A newly released climate science re-cap from the National Academy of Sciences and the Royal Society, in the United Kingdom, does little to add to the substantial and growing body of scientific evidence concerning climate change. But it does pair those two prestigious science organizations on behalf of that evidence, and that alone may make it somewhat notable.
The report is useful for another reason too: It’s a powerful tool bringing together in one place and in easily accessible form a body of understanding on the most important contemporary climate science matters. And it does so in a way most reasonably informed and “engaged” citizens likely can digest.
The 36-page overview of current understanding — “Climate Change: Evidence & Causes” — brought together an all-star list of American and British climate scientists as authors and reviewers. One of them, Brian Hoskins of Imperial College and the University of Reading in the U.K., participated remotely in a recent Academy/Royal Society release of the booklet. He characterized the current slow-down or “hiatus” in global warming as “what you would expect” in a variable climate, and not as a long-term prospect.
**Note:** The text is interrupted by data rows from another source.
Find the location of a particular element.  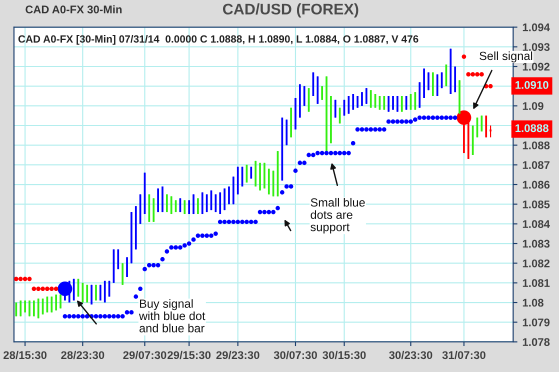

y-tick-label: 1.078 is located at coordinates (536, 342).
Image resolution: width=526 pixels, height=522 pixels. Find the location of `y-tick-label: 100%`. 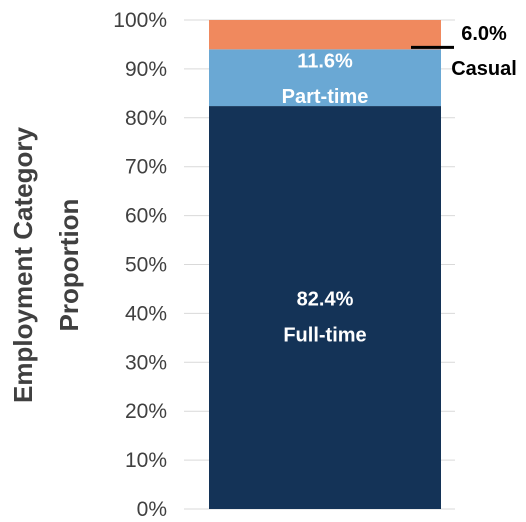

y-tick-label: 100% is located at coordinates (140, 20).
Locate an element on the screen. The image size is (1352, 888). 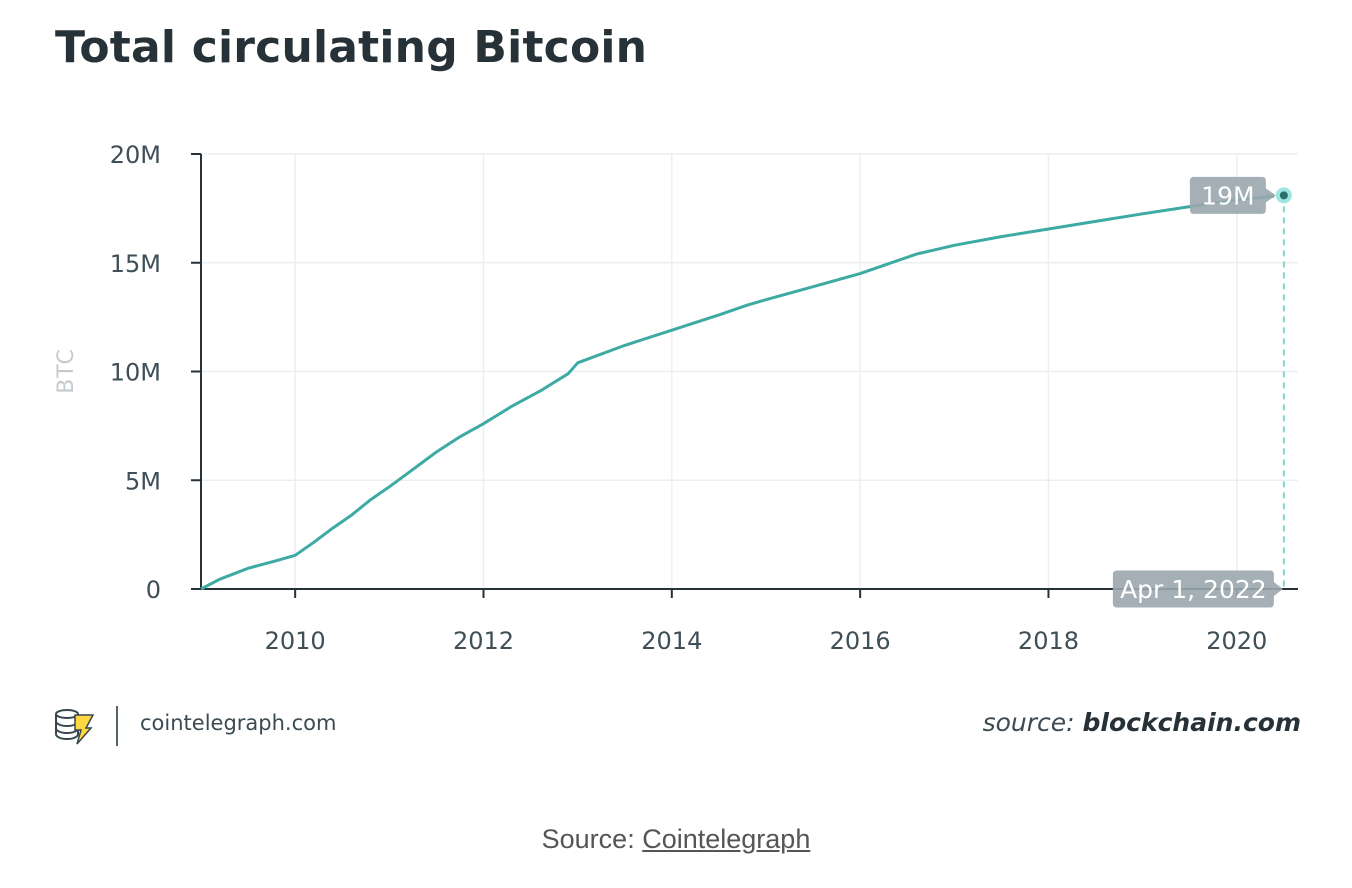
value-tooltip is located at coordinates (1232, 195).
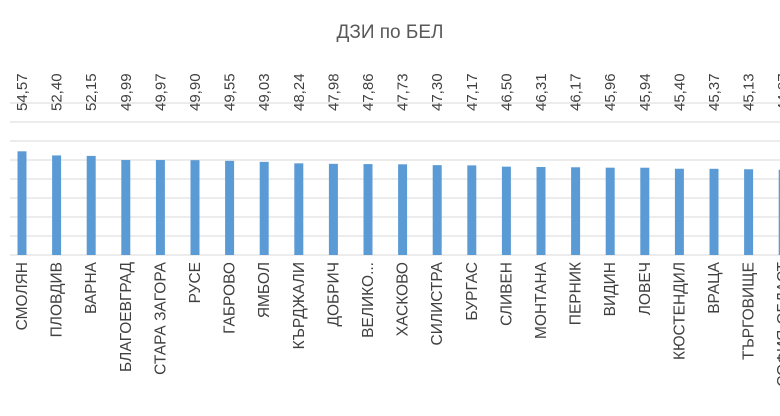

Hoskins said it helps to see the variable climate and the effects of human-caused climate change as “a staircase and not a constant climb upward,” but with the trend definitely upward when it comes to global temperatures.
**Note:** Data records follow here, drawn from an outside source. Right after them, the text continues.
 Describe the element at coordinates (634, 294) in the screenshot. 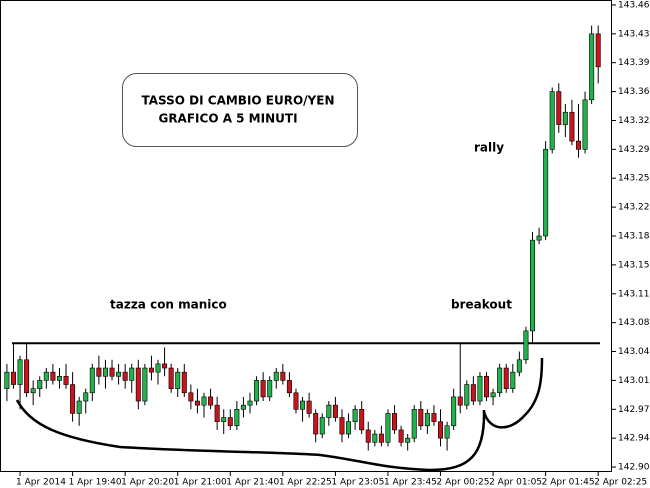

I see `y-tick-label: 143.115` at that location.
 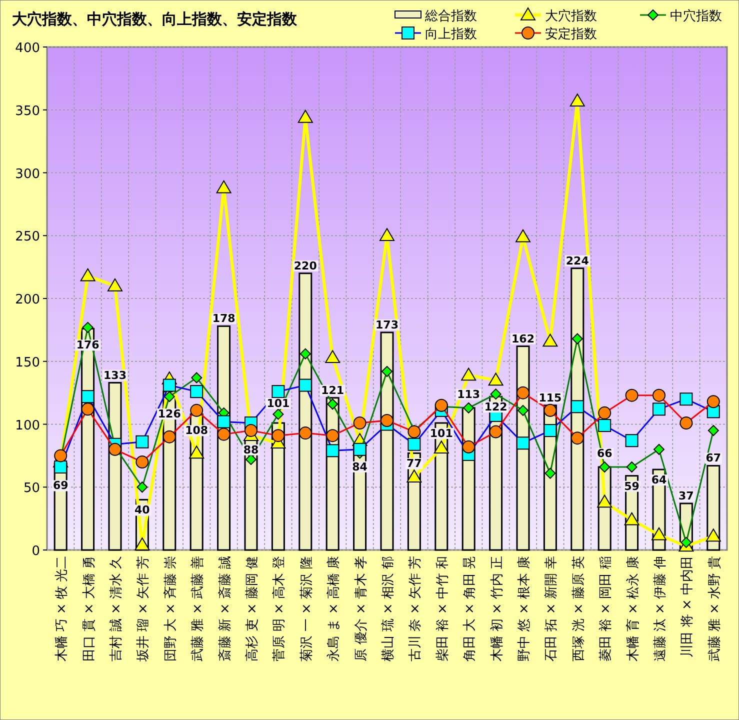 I want to click on x-tick-label: 川田 将 × 中内田, so click(x=688, y=607).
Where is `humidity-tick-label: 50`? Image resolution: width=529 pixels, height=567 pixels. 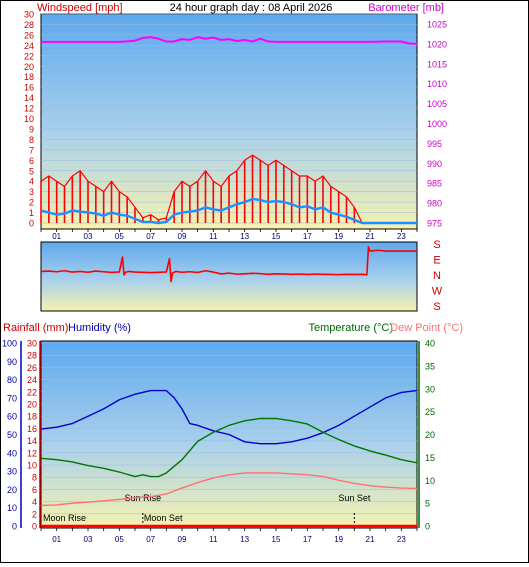 humidity-tick-label: 50 is located at coordinates (12, 435).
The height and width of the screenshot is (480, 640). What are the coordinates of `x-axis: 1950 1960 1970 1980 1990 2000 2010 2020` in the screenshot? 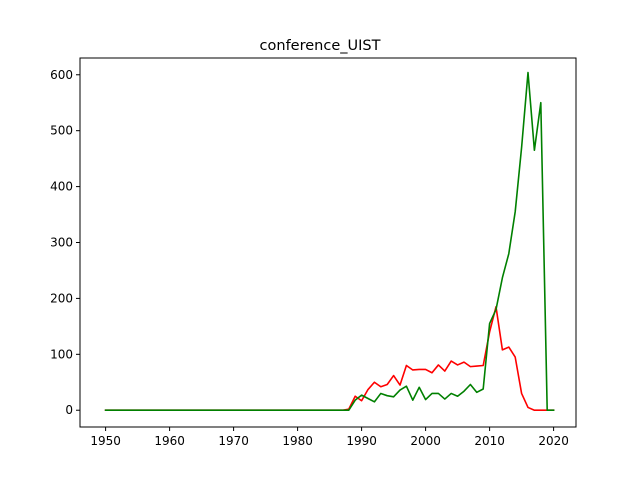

Asked what reporters or editors might find “new” in the report compared with existing scientific literature, Eric Wolff, the U.K. lead project author at the University of Cambridge, replied candidly that “not that much is new.”
That prompted a quick retort from PBS Newshour science correspondent Miles O’Brien, who hosted the Academy/Royal Society release event in Washington, D.C., even though he seldom if ever addresses climate change issues on the Newshour: “I think all the cameras just left from the back of the room,” O’Brien deadpanned.
Asked by O’Brien if in preparing the “plain-English” report the scientist/authors had found it challenging to “write in English,” lead Academy project author Inez Fung, of the University of California, Berkeley, replied that “I would have preferred to write equations, because they’re much more precise, and there’s no ambiguity.”
Hoskins’s response to that line of discussion: “Only when you don’t understand the issue can you not explain it in English.” And project participant Ben Santer, of the Lawrence Livermore National Laboratory, said that he is convinced that “a failure to explain in an understandable way is our problem, not that of the audience.”
O’Brien, taking a question from the audience during the Academy/Royal Society release event, asked the scientists how they go about accommodating the “newsroom psychology” involving what constitutes news. “Good luck with that one,” he chided, with Fung responding that a “constant stream of information” about the changing climate is essential and emphasizing the value of climate education generally.